[Rows drawn from a screen grounding dataset]
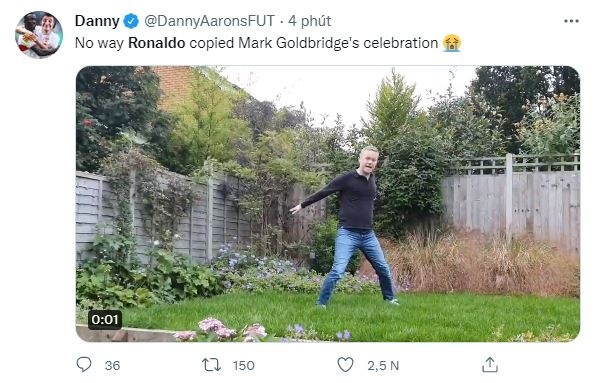This screenshot has width=596, height=383.
Task: Like the tweet with the heart icon
Action: coord(345,365)
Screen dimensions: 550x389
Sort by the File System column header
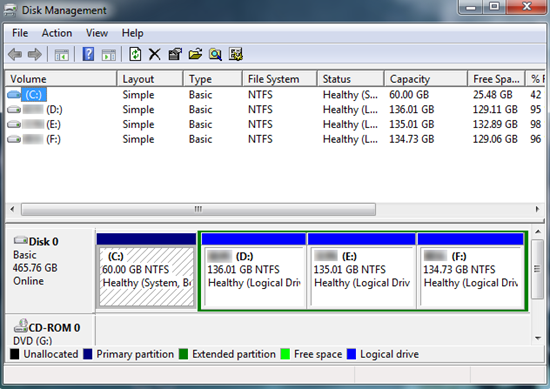tap(280, 79)
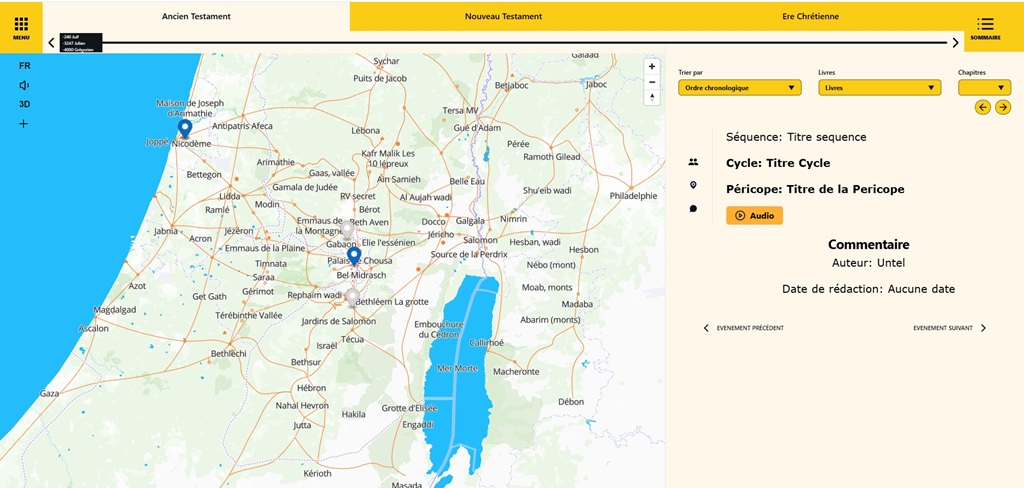Viewport: 1024px width, 488px height.
Task: Click the comment bubble icon in side panel
Action: [x=693, y=209]

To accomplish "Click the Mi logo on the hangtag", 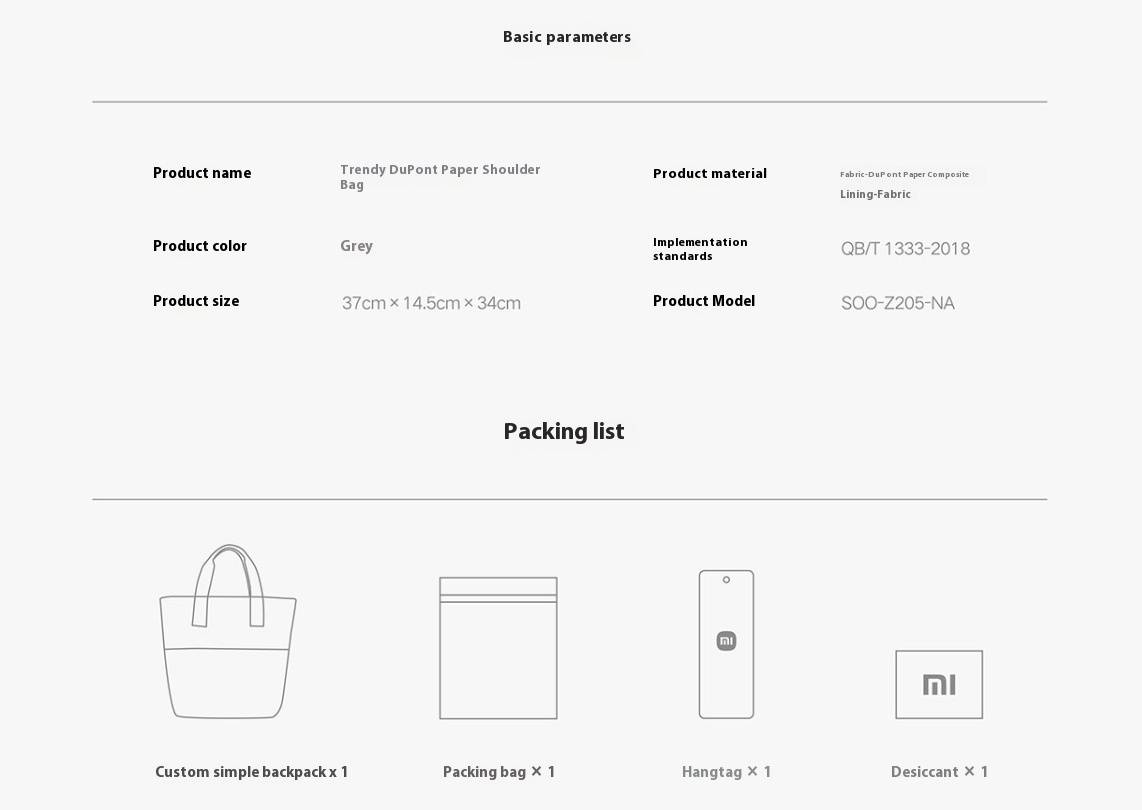I will coord(726,641).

### [Exercise description]
Reproduce the records above word for word, from their first line up to and including the line containing "Action: [x=693, y=209]". Leave the pictures out of your reply.

### [Answer to this exercise]
This screenshot has width=596, height=383.
Task: Like the tweet with the heart icon
Action: coord(345,365)
Screen dimensions: 550x389
Sort by the File System column header
tap(280, 79)
Viewport: 1024px width, 488px height.
Task: Click the comment bubble icon in side panel
Action: [x=693, y=209]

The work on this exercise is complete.